La solidaridad desbordada, desde abajo
Colectivos,
organizaciones, brigadas, de diferente tendencia política, entre las que nos
incluimos los y las anarquistas, sí actuamos, pero ni dirigimos, ni iniciamos,
ni incidimos, ni influimos, no fuimos centrales, y es más, no fuimos necesarios
para que la gente: la doña que vende quesadillas en la esquina; el albañil con
las manos cuarteadas; el chavo de barrio que es despreciado por su forma de vestir
y de hablar; el viejo vendedor de periódicos de la esquina; la ama de casa con
sus jornadas sin límite; obreros y obreras con sus espaldas cansadas de cargar
la historia; la trabajadora sexual con tacones y su minifalda; el chavo fresa
(pijo) con sus tenis de moda; el estudiante que aspira a sentirse “intelectual”

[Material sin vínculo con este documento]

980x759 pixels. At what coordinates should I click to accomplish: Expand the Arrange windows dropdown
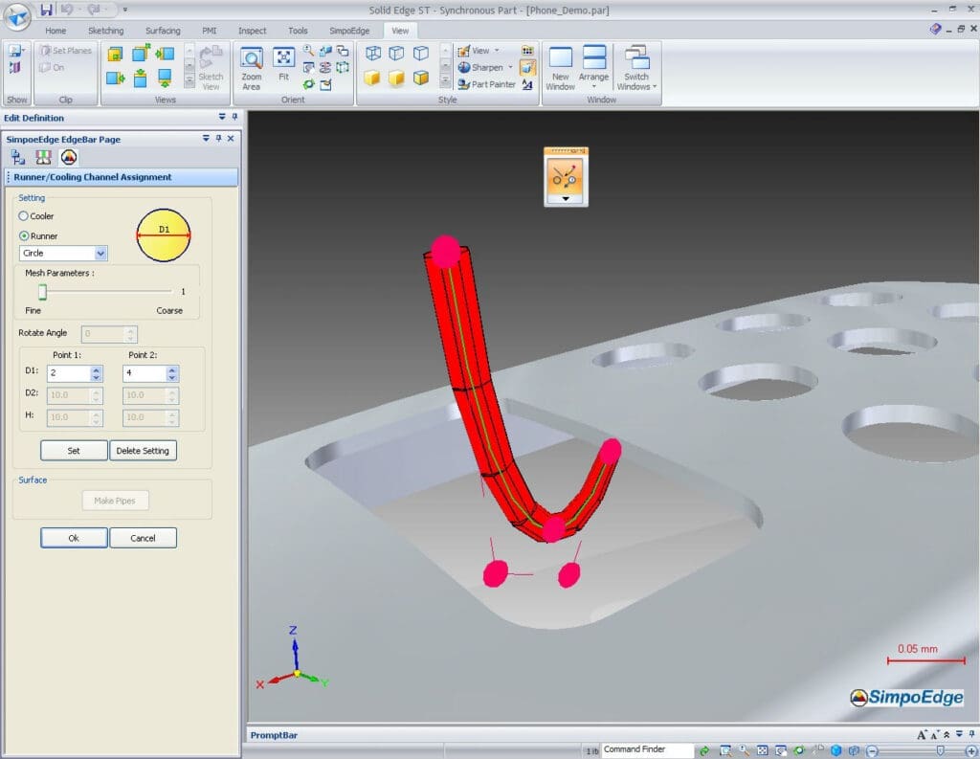click(593, 86)

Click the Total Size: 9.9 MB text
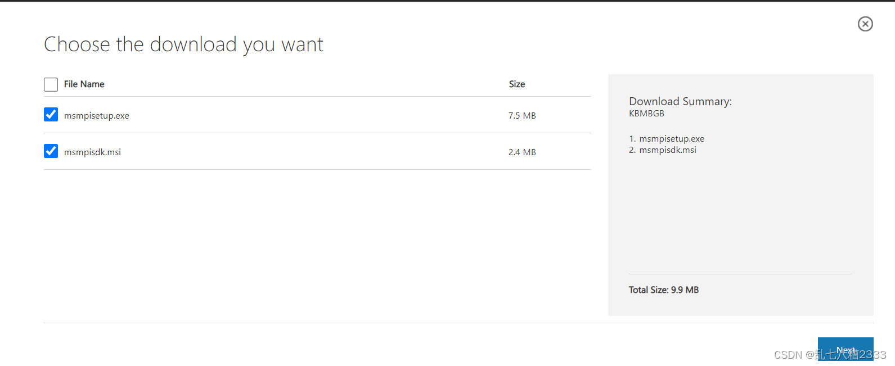point(664,290)
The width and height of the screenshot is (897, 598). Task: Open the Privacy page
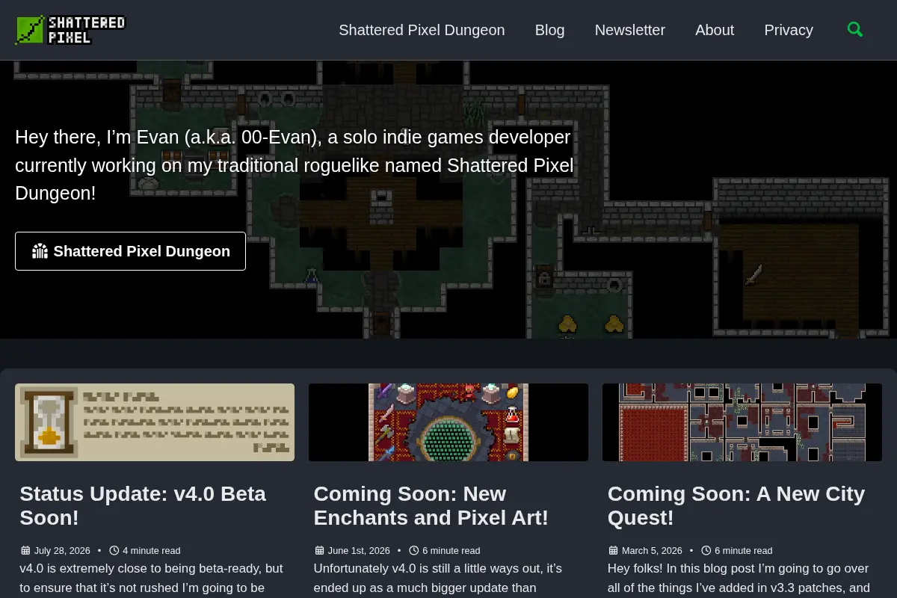pos(789,30)
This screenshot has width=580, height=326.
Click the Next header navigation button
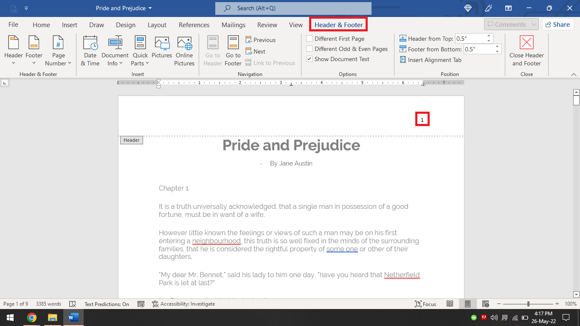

de academia; el oficinista elegante que siempre cuida no mancharse la camisa;
el migrante centroamericano; las que iban pasando por la calle; las y los
jóvenes, las y los viejos -y hasta uno que otro policía de crucero- actuara en
solidaridad y acción directa.
Es decir,
a nosotros, los colectivos, las organizaciones sociales, el terremoto también
nos rebasó, y con él la solidaridad y la acción directa de la gente también nos
dejaron muy por detrás suyo, haciendo que esta solidaridad que se desbordó e
invadió la ciudad y las comunidades del sur de la ciudad y de Puebla y Morelos,
esta acción directa emergida desde los pechos desnudos de la propia gente no
pueda tener una autoría posible, que se desdibujen las ansias de protagonismos
individuales, colectivos y políticos, y que nadie pueda intentar abrogarse esta
solidaridad y acción directa profunda, sin que esta pretensión no sea -por lo
menos- un insulto al carácter anónimo, socializado, disperso, sin rostros
específicos, sin nombres propios o membretes de tal acción social, masiva, descentralizada,
espontánea y profunda de la solidaridad y la acción directa.
[Publicado
originalmente en el periódico Rojo y
Negro # 316, Madrid, octubre 2017. Número completo accesible en http://rojoynegro.info/sites/default/files/rojoynegro316%20octubre.pdf.]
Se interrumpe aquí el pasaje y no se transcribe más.